Variable Speed Hydro-Electric Plant (VS-HEP) equipped with power electronics has been increasingly introduced into the hydraulic context. This paper is targeting a VS-HEP Power Hardware-In-the-Loop (PHIL) real-time simulation system, which is dedicated to different hydraulic operation schemes tests and control laws validation. Then, a proper hydraulic model will be the key factor for building an efficient PHIL real-time simulation system. This work introduces a practical and generalised modelling hydraulic modelling approach, which is based on ‘Hill Charts’ measurements provided by industrial manufacturers. The hydraulic static model is analytically obtained by using mathematical optimization routines. In addition, the nonlinear dynamic model of the guide vane actuator is introduced in order to evaluate the effects of the induced dynamics on the electric control performances. Moreover, the reduced-scale models adapted to different laboratory conditions can be established by applying scaling laws. The suggested modelling approach enables the features of decent accuracy, light computational complexity, high flexibility and wide applications for their implementations on PHIL real-time simulations.
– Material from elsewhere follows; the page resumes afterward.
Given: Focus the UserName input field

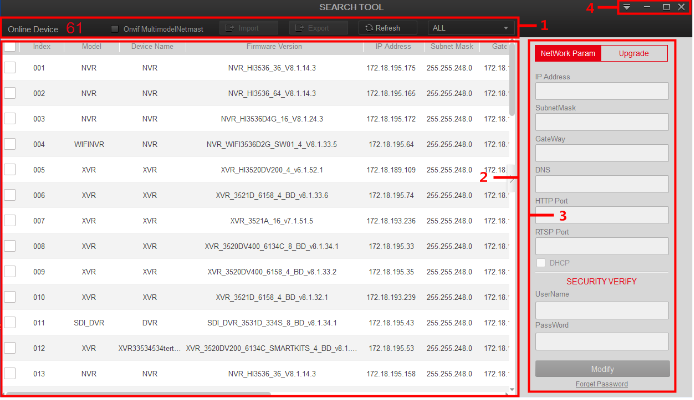Looking at the screenshot, I should (x=601, y=310).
Finally, a grid-connected energy conversion chain of bulb hydraulic turbine associated with a permanent magnet synchronous generator is chosen as an example for PHIL design and performance assessment.

Suggested Citation

  • Baoling Guo & Amgad Mohamed & Seddik Bacha & Mazen Alamir & Cédric Boudinet & Julien Pouget, 2020. "Reduced-Scale Models of Variable Speed Hydro-Electric Plants for Power Hardware-in-the-Loop Real-Time Simulations," Energies, MDPI, vol. 13(21), pages 1-22, November.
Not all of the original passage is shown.